In the current state of development, the sheet metal separation process is performed without the implementation of a genuine cutting process is simulated. This is done with the help of a cutting impact simulator, which can be set in intervals to strike a sheet metal strip and which thereby generates a mechanical impulse (cutting impact) as well as an acoustic signal (cutting sound). The corresponding sensors are used to detect the cutting impact and the sound of the cut is recorded and transmitted wirelessly to the central GPU computing unit. In addition, selected material properties of the sheet metal strip are recorded and compared with the cutting impact and sound is correlated. With the help of algorithms from the field of artificial intelligence, it is then possible to be able to react to process anomalies in real time.

  People sitting at table with documents Copyright: WZL/Kaufmann

Real-time data analysis using artificial neural networks

The second component and core of the demonstrator is the central graphics processor-based arithmetic unit. An artificial neural network correlates material properties there, process parameters and the above-mentioned perceptive measured variables, the cutting impact and sound. Google impressively demonstrated the possibilities of artificial neural networks in 2016, when it became possible for the first time, to beat a human opponent with the help of a computer program in the board game "Go". The peculiarity, however, was not that this was successful, but rather how it succeeded. The artificial neuronal network has derived moves, which in the over 2000-year-old tradition of play remained undiscovered for humans. Consequently, there was no answer to these moves.

Transferred to the fineblanking process, the aim is now to make implicit process contexts visible with the aid of perceptive measured variables such as the cutting impact and sound as well as artificial neural networks. This enables a sometimes unknown process optimization. Current research at the WZL is developing a software platform based on artificial neural networks that can analyze sensor data streams in real time. Among other things, it will be possible to detect anomalies in the cut and cut sound in real time and to identify their causes. Causes and effects are then made visible via wireless visualization.
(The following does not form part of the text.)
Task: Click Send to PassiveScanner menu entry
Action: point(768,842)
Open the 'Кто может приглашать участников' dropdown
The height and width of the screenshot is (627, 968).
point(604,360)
Informed anytime, anywhere thanks to wireless, decentralized visualization

A wireless, decentralized visualization is the third component of the demonstrator. An exemplary user interface is used to demonstrate how a machine operator can be informed about the causes and effects of process anomalies in real time in the real process. The development of this user interface is also the subject of current research. Particular importance is attached to the easy comprehensibility of the user interface so that the machine operator can easily obtain the necessary information to be able to optimally guide the process at any time.